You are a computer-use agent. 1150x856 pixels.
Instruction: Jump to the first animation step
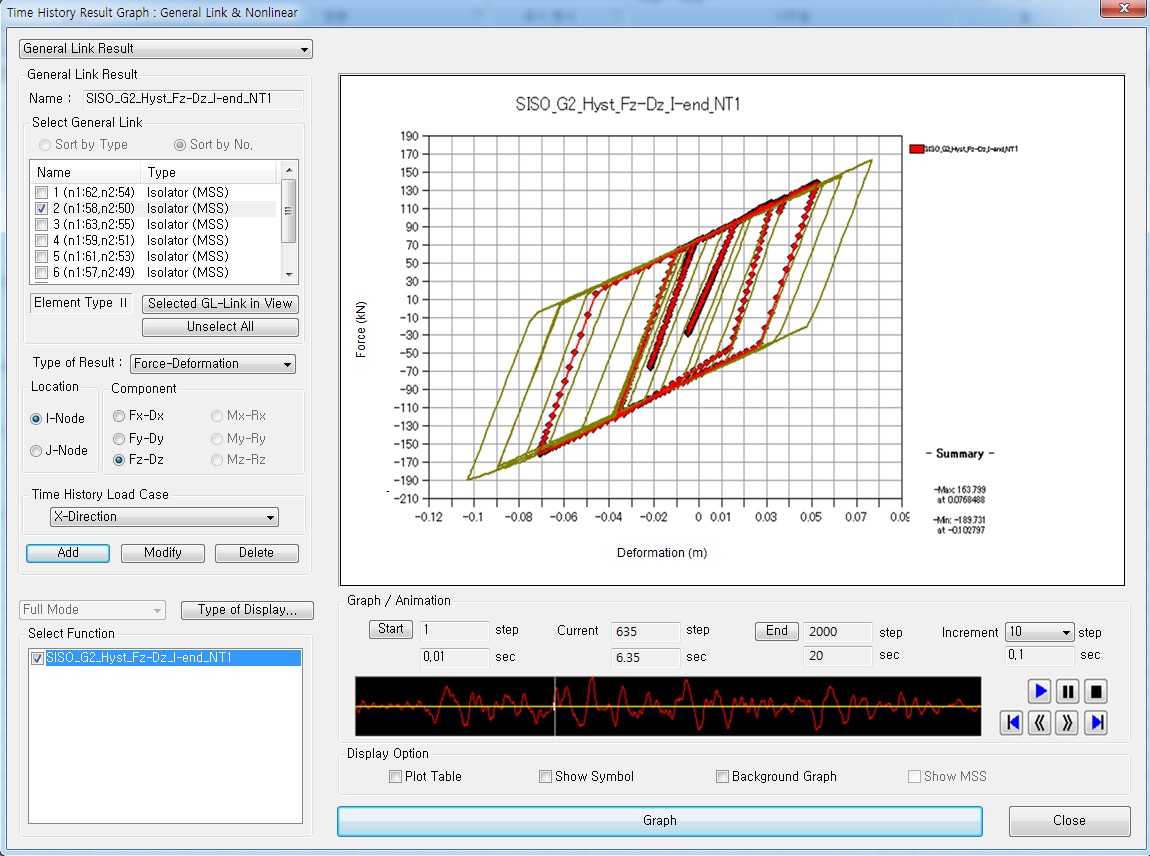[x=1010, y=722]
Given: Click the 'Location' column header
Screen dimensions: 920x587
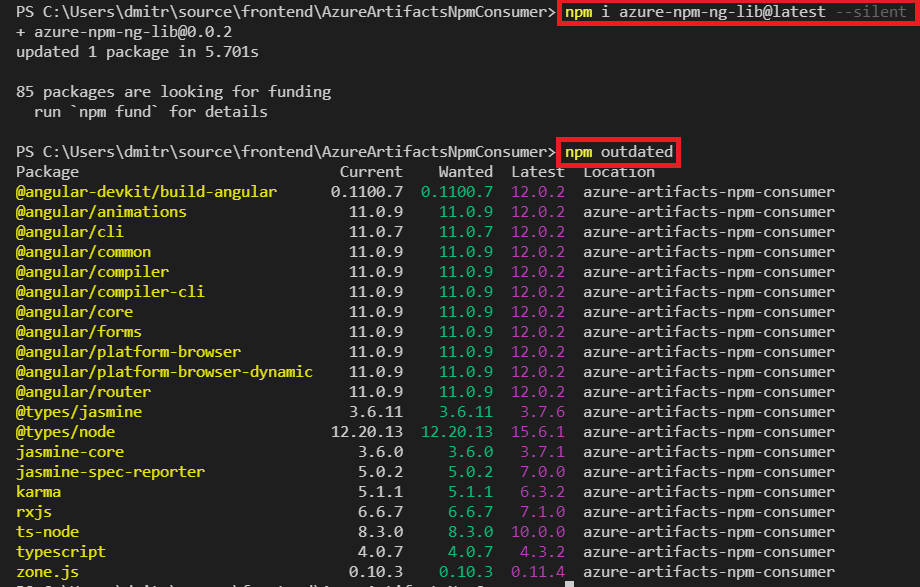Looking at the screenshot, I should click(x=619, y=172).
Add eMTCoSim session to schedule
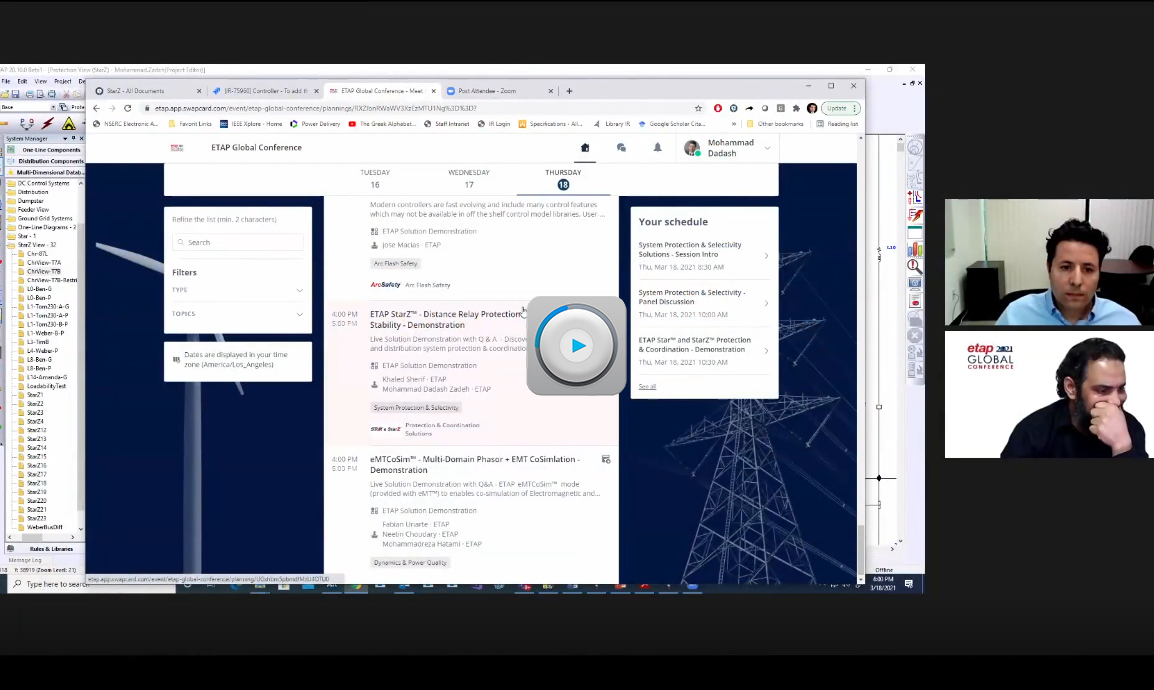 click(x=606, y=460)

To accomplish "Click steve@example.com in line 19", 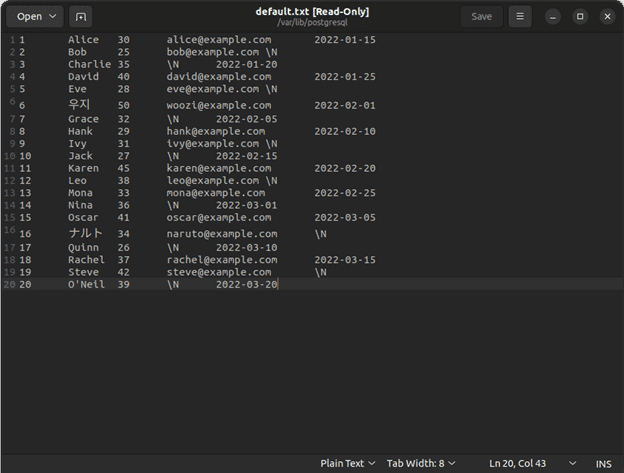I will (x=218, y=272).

**WHAT TO PRODUCE**
Quote the rows from the start through the line that contains "Looking at the", leaving out the pictures.

**PROBLEM SOLUTION**
You are a computer-use agent. 1150x856 pixels.
Instruction: Jump to the first animation step
[x=1010, y=722]
Given: Click the 'Location' column header
Screen dimensions: 920x587
Looking at the screenshot, I should click(x=619, y=172).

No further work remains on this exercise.